### THE TASK
Where the entries below show "Open the Diff tool", begin there and print that line and all following lines exactly, through the last, omitting pictures.

### SOURCE MATERIAL
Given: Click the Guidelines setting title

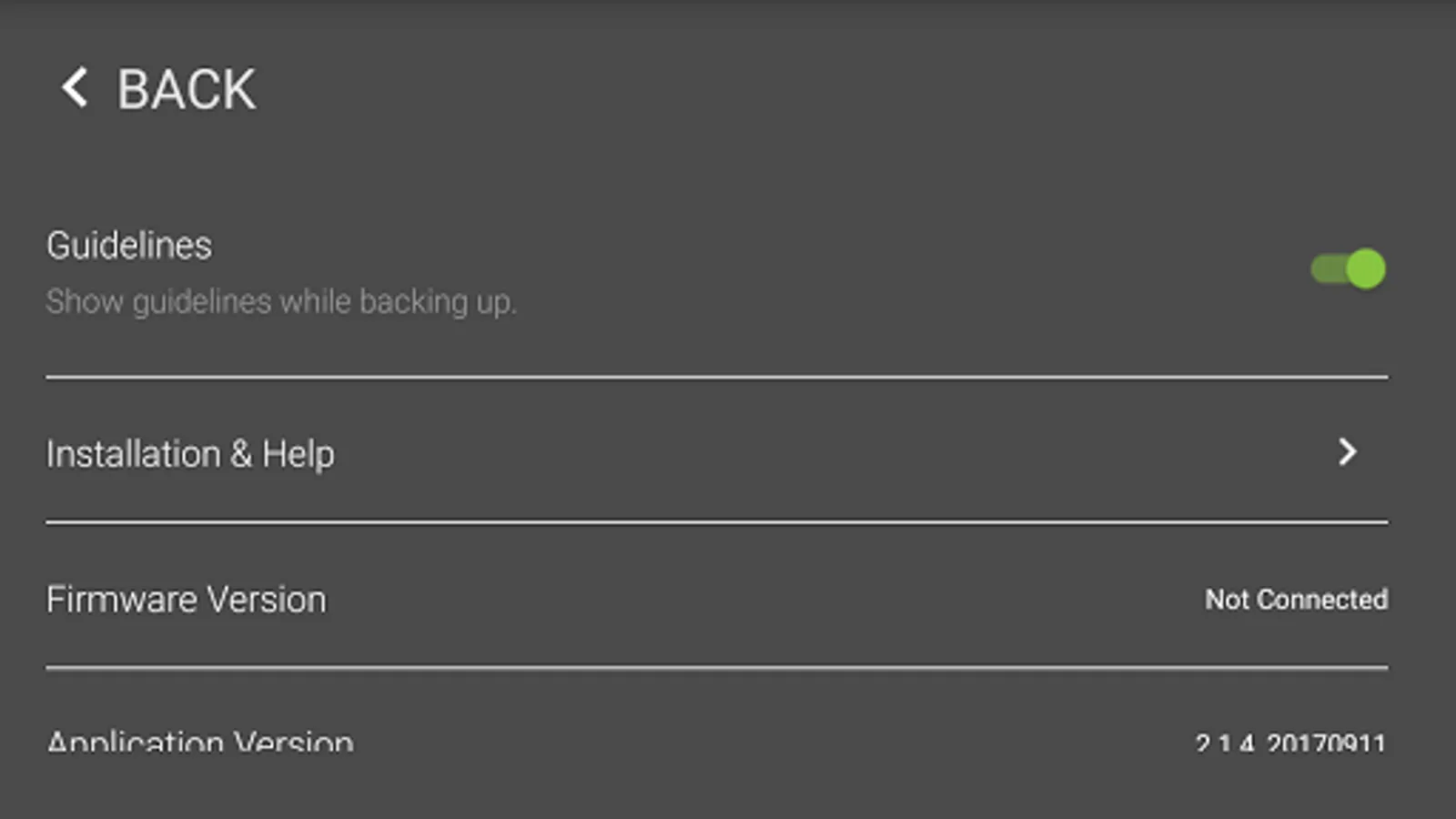Looking at the screenshot, I should click(129, 246).
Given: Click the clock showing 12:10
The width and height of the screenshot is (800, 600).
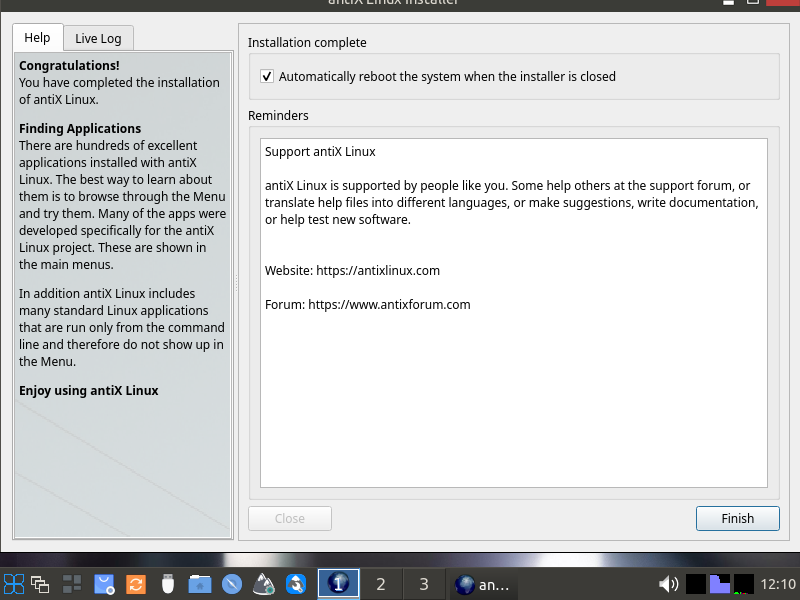Looking at the screenshot, I should pos(778,584).
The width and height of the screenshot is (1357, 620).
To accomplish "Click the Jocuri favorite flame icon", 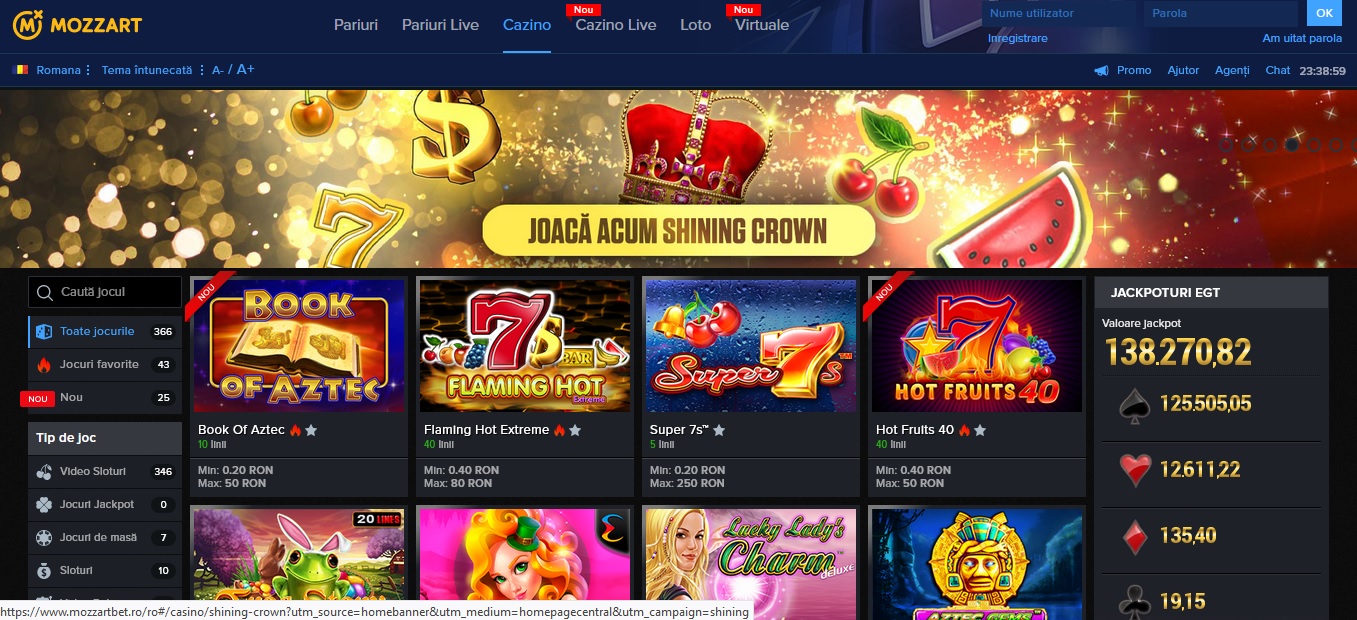I will [44, 364].
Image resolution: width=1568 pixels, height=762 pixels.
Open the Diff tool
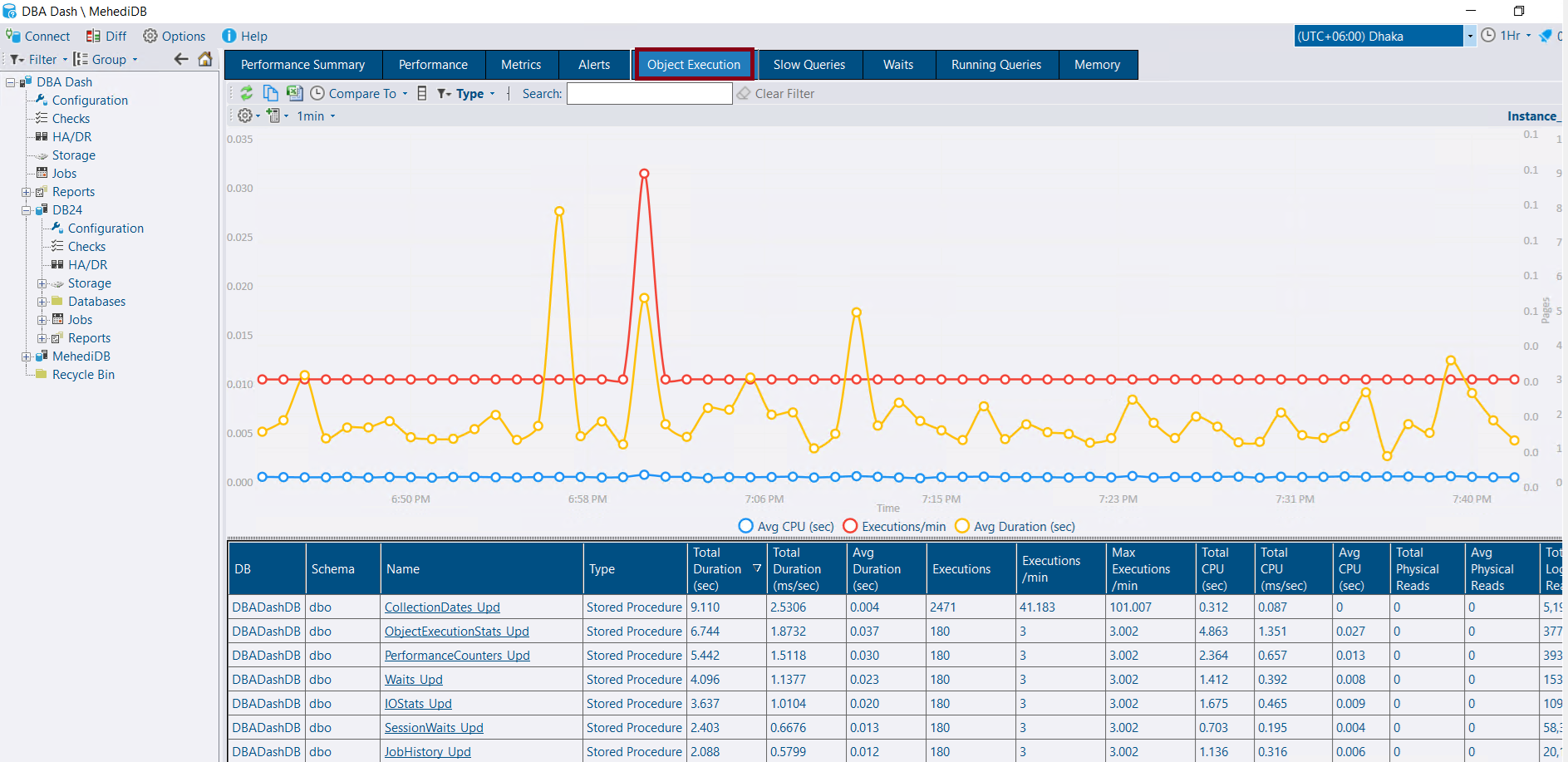pyautogui.click(x=106, y=36)
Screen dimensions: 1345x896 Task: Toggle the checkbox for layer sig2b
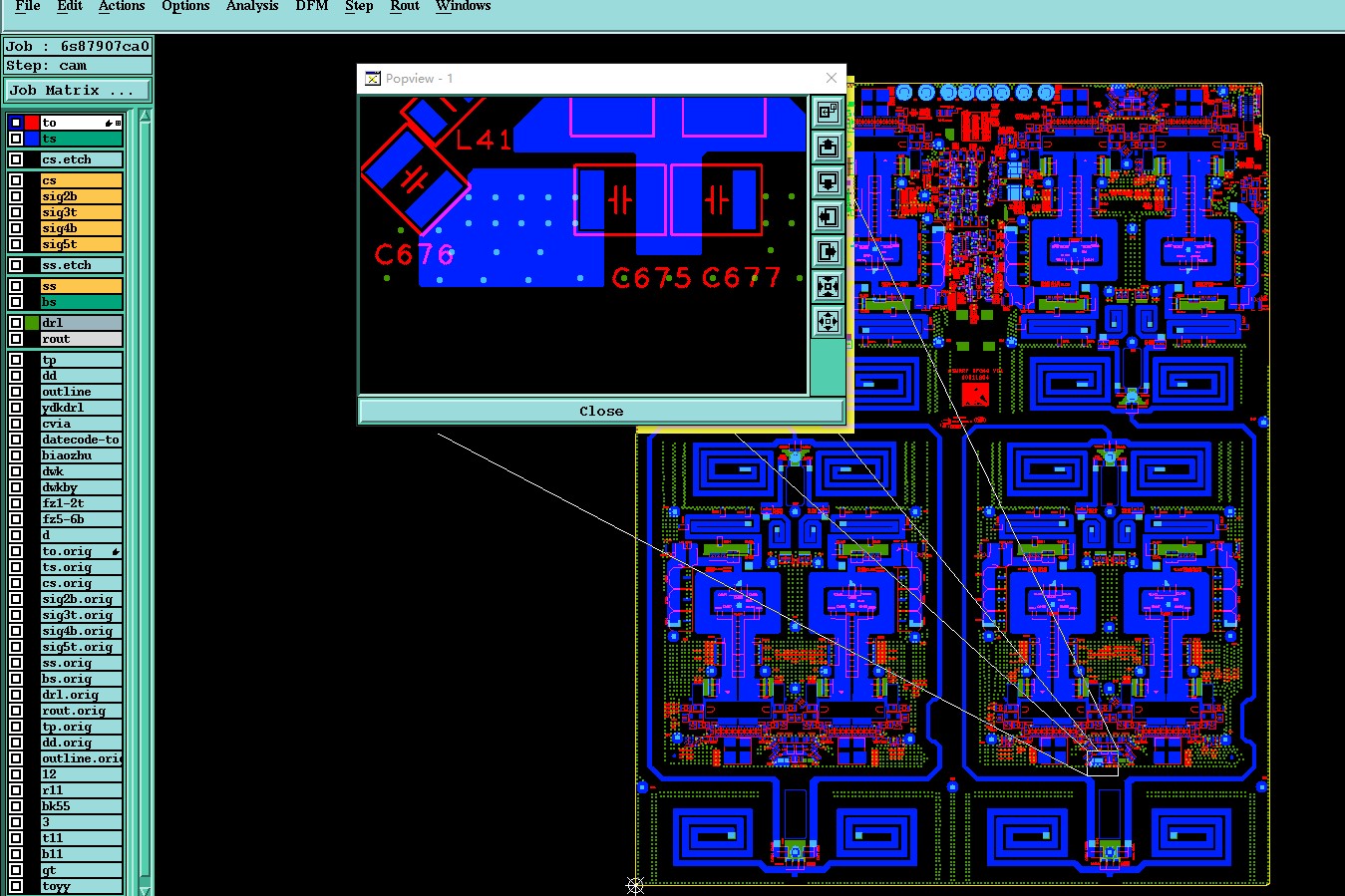pos(16,196)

### SOLUTION TO THIS PROBLEM
Open the Diff tool
pyautogui.click(x=106, y=36)
Screen dimensions: 1345x896 Task: Toggle the checkbox for layer sig2b
pos(16,196)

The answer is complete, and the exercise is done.